DATA TO USE: Begin
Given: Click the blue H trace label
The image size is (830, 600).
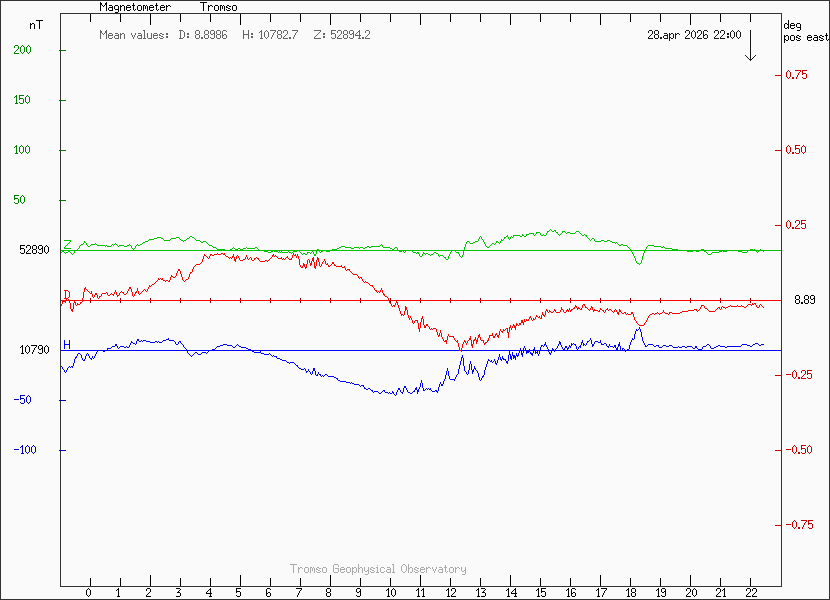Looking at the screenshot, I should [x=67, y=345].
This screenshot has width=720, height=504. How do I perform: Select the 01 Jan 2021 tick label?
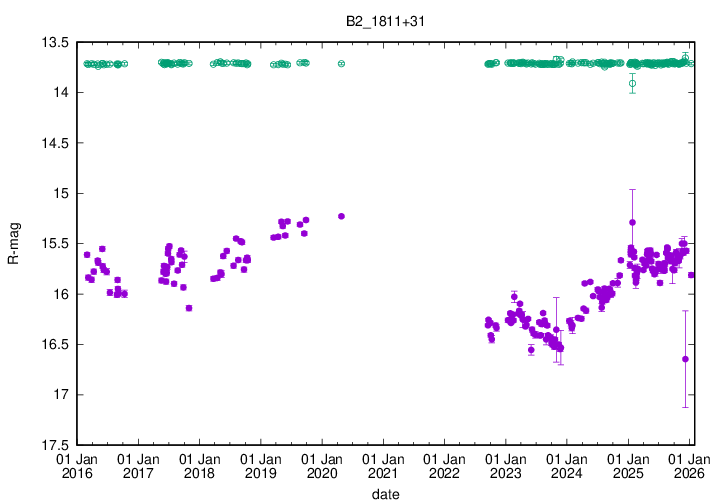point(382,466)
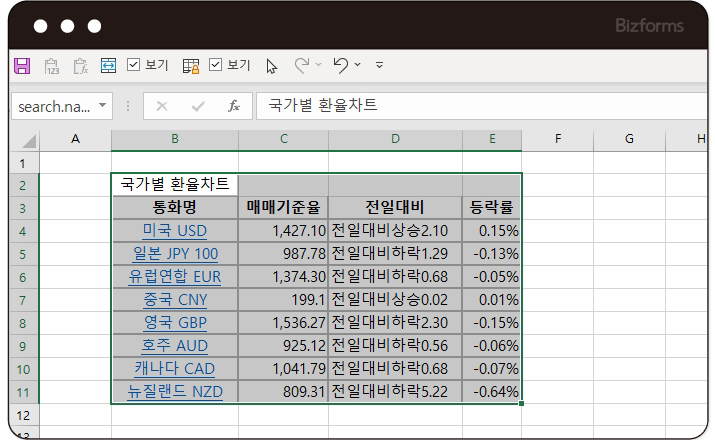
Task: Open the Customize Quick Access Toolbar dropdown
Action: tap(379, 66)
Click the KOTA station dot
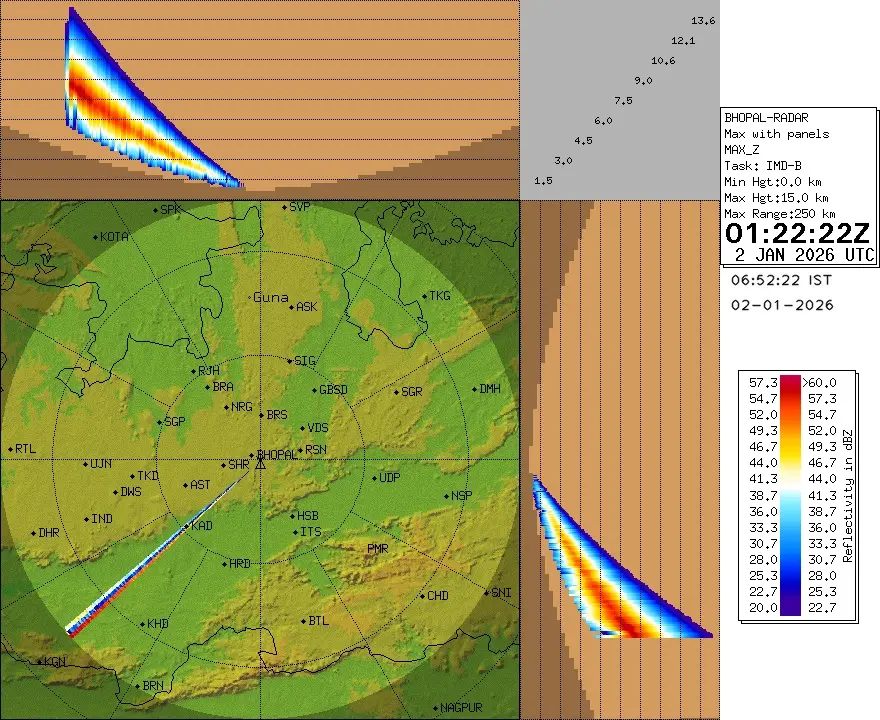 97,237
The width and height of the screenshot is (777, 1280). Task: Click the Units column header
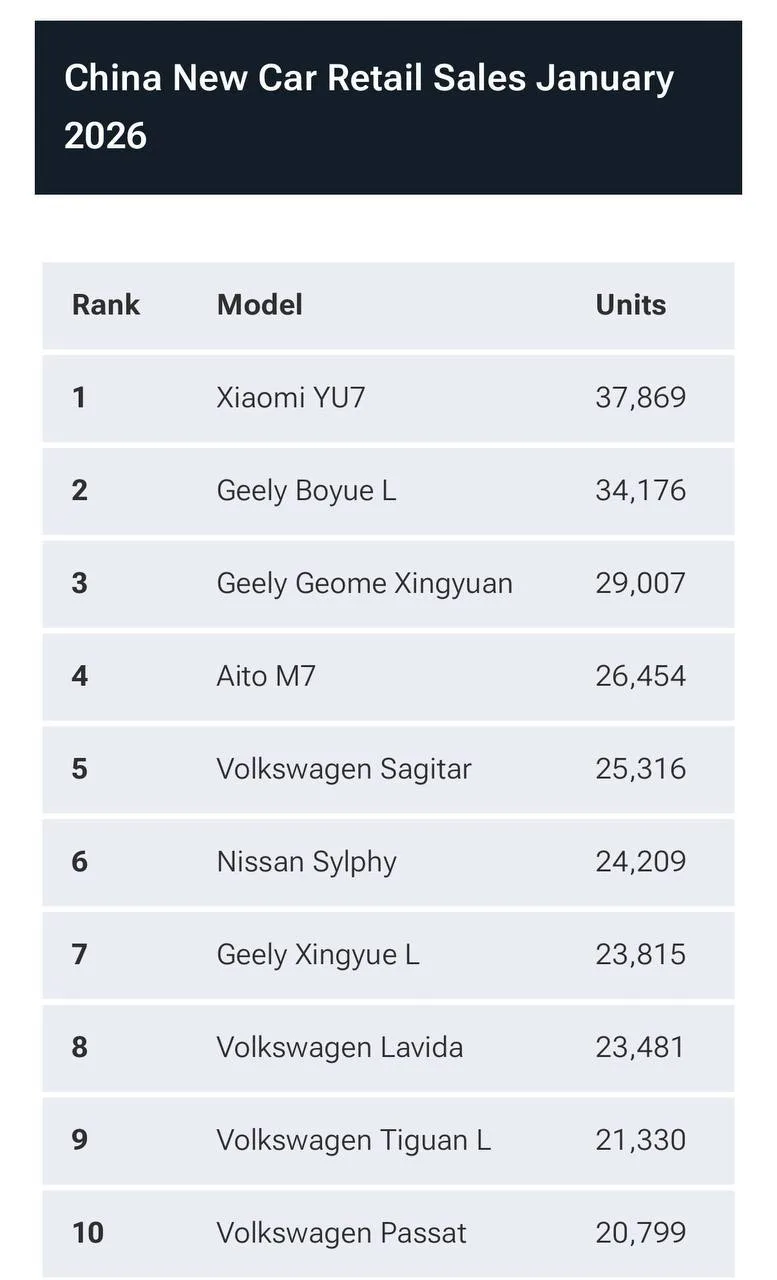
DATA TO USE: End
▸ **WORK INSTRUCTION**:
Type out all of the records exactly, leaving out any picture.

▸ **SOLVED EXERCISE**:
Given: Click the blue H trace label
The image size is (830, 600).
Looking at the screenshot, I should [x=67, y=345].
This screenshot has width=720, height=504. How do I perform: Select the 01 Jan 2021 tick label?
point(382,466)
Task: Open the Customize Quick Access Toolbar dropdown
Action: tap(379, 66)
Click the KOTA station dot
 97,237
The width and height of the screenshot is (777, 1280). Task: Click the Units column header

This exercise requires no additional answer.